A "New" Special Point in a Triangle.

Question

I was playing with the software Geometry Expressions and I was exploring generalizations of special points in triangles (centroid, orthocenters, etc.) when I stumbled upon this construction.

J is always located at the intersection of the three lines but can either be inside or outside the triangle depending upon its shape. If one positions A",B",C" at the critical distance from C,B, A, one can construct a second point J".

J and J'on the same figure:

Different triangles, with J inside or outside:

Proof:

The way I constructed the point J: Position A',B',C' such that: $$ \overrightarrow{CA'} =k \overrightarrow{CA} $$ $$ \overrightarrow{BB'} =k \overrightarrow{BC} $$ $$ \overrightarrow{AC'} =k \overrightarrow{AB} $$

Define J: $$ \overrightarrow{BC'} . \overrightarrow{C'J} =0 $$ $$ \overrightarrow{AA'} . \overrightarrow{A'J} =0 $$ $$ \overrightarrow{BB'} . \overrightarrow{B'J} =0 $$

Solve for k and find: $$ k= \frac{ a^{2} +b^{2}+c^{2}}{2a+2b+2c} $$

Properties

Following "MyMolecule"'s hint, O, circumcenter of the triangle is the midpoint of JJ".(A is not on the line). The software returns for the distance OJ: $$OJ=\dfrac{\sqrt{a}\cdot \sqrt{b}\cdot \sqrt{-c^{5}+c^{4}\cdot (2\cdot a+2\cdot b)+c^{3}\cdot \left (-2\cdot a^{2}-a\cdot b-2\cdot b^{2}\right )+c^{2}\cdot \left (2\cdot a^{3}-a^{2}\cdot b-a\cdot b^{2}+2\cdot b^{3}\right )+c\cdot \left (-a^{4}+2\cdot a^{3}\cdot b-2\cdot a^{2}\cdot b^{2}+2\cdot a\cdot b^{3}-b^{4}\right )}}{(a+b+c)\cdot \sqrt{(a+b-c)\cdot (a-b+c)\cdot (-a+b+c)}}$$

Let I be the incenter. A", B' are concyclic and both belong to the circle of center I. More generally, the center of any circle passing through A", B' is located on the line IC.

Have J,J' ever been named in classical geometry?

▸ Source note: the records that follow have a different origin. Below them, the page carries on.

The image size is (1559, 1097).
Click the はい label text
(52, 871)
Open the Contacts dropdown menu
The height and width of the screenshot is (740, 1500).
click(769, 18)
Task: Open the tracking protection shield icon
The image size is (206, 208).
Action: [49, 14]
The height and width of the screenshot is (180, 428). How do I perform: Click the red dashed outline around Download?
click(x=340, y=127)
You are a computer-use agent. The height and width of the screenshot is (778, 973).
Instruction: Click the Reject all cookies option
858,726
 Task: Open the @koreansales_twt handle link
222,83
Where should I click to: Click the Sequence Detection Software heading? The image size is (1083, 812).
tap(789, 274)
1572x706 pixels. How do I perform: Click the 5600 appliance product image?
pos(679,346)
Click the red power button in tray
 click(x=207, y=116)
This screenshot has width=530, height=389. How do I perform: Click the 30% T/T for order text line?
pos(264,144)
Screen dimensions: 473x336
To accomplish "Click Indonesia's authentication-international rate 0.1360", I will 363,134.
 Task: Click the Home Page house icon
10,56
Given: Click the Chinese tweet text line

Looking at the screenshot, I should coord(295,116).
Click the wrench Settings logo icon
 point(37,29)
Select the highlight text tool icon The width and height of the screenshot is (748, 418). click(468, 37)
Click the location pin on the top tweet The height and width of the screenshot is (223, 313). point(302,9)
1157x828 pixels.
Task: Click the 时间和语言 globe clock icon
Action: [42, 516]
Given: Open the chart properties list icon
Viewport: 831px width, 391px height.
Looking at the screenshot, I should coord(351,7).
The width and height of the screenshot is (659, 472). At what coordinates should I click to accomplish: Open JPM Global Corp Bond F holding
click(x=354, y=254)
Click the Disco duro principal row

Is there a theory about all the points that can be constructed with a straight edge and a compass out of a triangle (intersection of three lines, three circles, etc.)?

Answer 1

Look at this picture. As said in one of my comments, it is fruitful to consider the issue in a reverse manner : is it possible that an interior point $P$ with pedal triangle $A'B'C'$ be such that (red line segments in the figure below) :

$$\underbrace{AB'=BC'=CA'}_{=x} \ \ ?$$

The answer is that, if such an $x$ exists, necessarily, its value is :

$$x=\frac{a^2+b^2+c^2}{2(a+b+c)}\tag{1}$$

The proof is easy : applying 3 times the equality of 3 hypotenuses of right triangles (dotted lines), we get

$$\begin{cases}x^2+d_3^2&=&(a-x)^2+d_1^2\\ x^2+d_1^2&=&(b-x)^2+d_2^2\\ x^2+d_2^2&=&(c-x)^2+d_3^2\\\end{cases}$$

Adding these 3 equations, after different cancellations, we get a first degree equation for $x$ whose solution is (1).

Remarks :

1. This proof is as well valid if point $P$ is situated outside triangle $ABC$.

2. One could say that his proof is an analytical equivalent to the proof given by Shaktyai.

The fact that (1) is also a sufficient condition deserves a proof of its own. I will not do it. Let me plainly say that it looks a not-too-difficult task by using the barycentric (or trilinear) coordinates one finds in the reference given by Blue for the so-called "Laemmel points" $P(44)$ and $U(44)$.